START Source text

The vision of a first-ever U.S. Olympic medal in biathlon is "a really exciting thing to internalize and believe,'' Susan Dunklee says. "A victory like that does not belong to just one individual, especially in our organization.'' Nicolas Armer for ESPN

The last loop will be brutal. Lowell Bailey knows that when he shoulders his gun and pushes off from the shooting range after hitting the last five targets to go 20-for-20 at the 2017 biathlon world championships in Hochfilzen, Austria. He's leading the race, his lungs and legs are burning, and he is on the verge of what once seemed unattainable.

The snow he's flying over on this February day is packed down and groomed, but in a larger sense, there are no tracks ahead of him. Biathlon is the last frontier, the only winter sport in which the United States has never won an Olympic medal or a world title.

His body crosses into the red zone. He is maxing out and losing time. His seven-second gap evaporates. The men he's dueling went off ahead of him in staggered starts and are already past the finish line, watching his progress on the digital clock.

Then he spots his wife, Erika, with their 8-month-old daughter in a sling on her chest. She has stationed herself on the crest of the biggest hill he has left to climb. As he hammers up and over the incline, she runs parallel with him, one arm keeping the baby from bouncing. Even with the fans going nuts behind the barriers, he hears her.

"She just kept saying, 'You're winning, you're winning, you're winning,'" says Bailey, 36, his voice cracking in the retelling, months later. "I can see it perfectly, looking ahead on the track and just thinking, like, 'I've spent 20 years to get to this point and I've got like two or three minutes to go, I gotta do this. I have to do this. I can't get this far and squander this opportunity.'"

Bailey has pursued this European hybrid of cross-country skiing and shooting in utter obscurity in his own country, living out of a duffel bag half the year, ringing up far more moral victories than top-10 results. He has contemplated retirement at least twice. Now the loves of his life have converged in the finishing stretch: love for his baby girl, Ophelia, and his wife, a fellow Lake Placid kid he'd first met on their grade school playground; love for this daft, maddening sport he first picked up when he was 14.

END Source text

** Actions to take **
1 - Answer these questions from the biathlon article, each on its own line:
(a) Where were the 2017 biathlon world championships held?
(b) What is the name of Bailey's daughter?
(c) At what age did Bailey first take up biathlon?
2 - Write the next few paragraphs of the biathlon article, picking up after its final sentence.

START Stored rows

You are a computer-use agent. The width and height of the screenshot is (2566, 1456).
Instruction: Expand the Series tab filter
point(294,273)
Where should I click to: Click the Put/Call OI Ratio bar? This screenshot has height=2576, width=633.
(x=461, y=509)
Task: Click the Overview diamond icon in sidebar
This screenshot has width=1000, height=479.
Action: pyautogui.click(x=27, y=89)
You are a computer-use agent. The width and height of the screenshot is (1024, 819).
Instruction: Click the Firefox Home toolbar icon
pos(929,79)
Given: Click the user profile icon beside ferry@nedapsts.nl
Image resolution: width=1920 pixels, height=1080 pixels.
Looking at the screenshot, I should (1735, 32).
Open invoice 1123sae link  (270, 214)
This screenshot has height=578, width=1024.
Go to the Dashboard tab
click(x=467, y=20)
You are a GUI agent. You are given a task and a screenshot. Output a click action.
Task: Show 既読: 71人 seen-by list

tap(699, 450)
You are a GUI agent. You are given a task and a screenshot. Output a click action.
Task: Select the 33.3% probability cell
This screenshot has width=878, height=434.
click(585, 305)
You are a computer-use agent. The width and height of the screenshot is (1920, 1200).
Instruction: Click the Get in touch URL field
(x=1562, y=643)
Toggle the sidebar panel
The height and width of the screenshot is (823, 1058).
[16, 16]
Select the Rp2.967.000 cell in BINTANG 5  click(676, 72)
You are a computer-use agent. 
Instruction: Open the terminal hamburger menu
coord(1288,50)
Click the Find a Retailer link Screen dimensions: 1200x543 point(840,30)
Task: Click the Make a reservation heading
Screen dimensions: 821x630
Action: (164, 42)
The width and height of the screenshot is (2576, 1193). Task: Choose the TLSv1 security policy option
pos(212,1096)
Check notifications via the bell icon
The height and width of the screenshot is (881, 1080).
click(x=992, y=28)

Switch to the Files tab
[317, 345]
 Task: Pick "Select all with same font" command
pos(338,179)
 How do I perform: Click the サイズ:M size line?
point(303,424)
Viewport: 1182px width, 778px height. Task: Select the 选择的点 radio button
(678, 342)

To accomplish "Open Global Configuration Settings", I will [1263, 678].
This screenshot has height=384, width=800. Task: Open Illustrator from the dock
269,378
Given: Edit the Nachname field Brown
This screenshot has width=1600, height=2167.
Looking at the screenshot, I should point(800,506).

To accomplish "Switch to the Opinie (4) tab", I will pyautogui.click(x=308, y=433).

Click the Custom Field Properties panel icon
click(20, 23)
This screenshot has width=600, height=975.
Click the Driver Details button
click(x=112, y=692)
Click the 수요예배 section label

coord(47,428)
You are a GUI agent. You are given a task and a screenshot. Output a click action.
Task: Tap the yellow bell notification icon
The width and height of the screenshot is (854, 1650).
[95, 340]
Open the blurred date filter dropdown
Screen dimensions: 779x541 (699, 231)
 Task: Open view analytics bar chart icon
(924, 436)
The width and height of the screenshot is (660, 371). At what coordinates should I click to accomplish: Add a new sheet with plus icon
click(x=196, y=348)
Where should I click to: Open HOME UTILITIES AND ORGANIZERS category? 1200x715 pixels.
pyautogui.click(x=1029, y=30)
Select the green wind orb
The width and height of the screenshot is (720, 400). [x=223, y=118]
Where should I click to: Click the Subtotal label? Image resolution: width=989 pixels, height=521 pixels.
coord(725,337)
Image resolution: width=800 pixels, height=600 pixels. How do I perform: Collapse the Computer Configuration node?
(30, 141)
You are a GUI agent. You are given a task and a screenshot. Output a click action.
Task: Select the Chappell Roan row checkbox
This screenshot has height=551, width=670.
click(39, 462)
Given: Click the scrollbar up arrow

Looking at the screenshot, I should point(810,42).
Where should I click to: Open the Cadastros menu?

END Stored rows

** Response list **
1 -
(a) Hochfilzen, Austria
(b) Ophelia
(c) 14

2 -
Bailey milks three seconds from the track and wins. The primal howls he uncorks in the finish area reflect years of bottled-up desire for him, for everyone he trains with. Teammate Susan Dunklee feels a rush of conviction: If he can, so can she.

Two days later, Dunklee becomes the first American woman to win an individual world championship medal, a silver in the mass start event. "Sometimes, you have to cross a critical threshold of seeing things are possible and starting to believe it," she will later say. A gifted ski racer who first fired a rifle when she was 22 -- years too late by elite biathlon standards -- Dunklee had devoted an entire season to refining the economy of motion and mindset she needed to shave seconds on the range.

Dunklee and Bailey were the first athletes officially qualified for the 2018 U.S. Olympic team, a year ahead of the Pyeongchang Games. Their teammate Tim Burke, whose 2013 world silver medal ended a 23-year drought for the U.S., is back in the mix after a season lost to fatigue and illness. As the flying wedge for a supporting cast of talented younger athletes, they represent "our best shot in a generation to succeed at the Games," says U.S. Biathlon CEO Max Cobb.

That goal is consuming enough. But Dunklee and Bailey also have taken vocal aim at the slow pace of reform since the Russian doping scandal began to erupt almost four years ago. Investigations uncovered entrenched performance-enhancing drug use, testing sabotage, institutional cover-ups and bureaucratic ineptitude. Accountability has been a frustrating, emotional, ever-moving target. Then again, never underestimate the tenacity of small-town athletes who spend years chasing a vision around the world while somehow remaining totally grounded.


LOWELL AND ERIKA BAILEY'S wedding celebration three years ago near their Lake Placid, New York, home took DIY to a different level. They started phlox, snapdragons and sunflowers from seed in their bathroom that March and transplanted them to hand-built outdoor hoop houses so they'd bloom early. Lowell built movable covered pens called "chicken tractors" so the flock of Freedom Rangers they raised that spring and early summer would graze on a fresh patch of pasture grass each day.

When it came time to slaughter 75 of the same chickens for the wedding barbecue, the couple helped with that, too. They considered it part of being true locavores, of commitment and follow-through. The same could be said of Bailey's approach as an athlete.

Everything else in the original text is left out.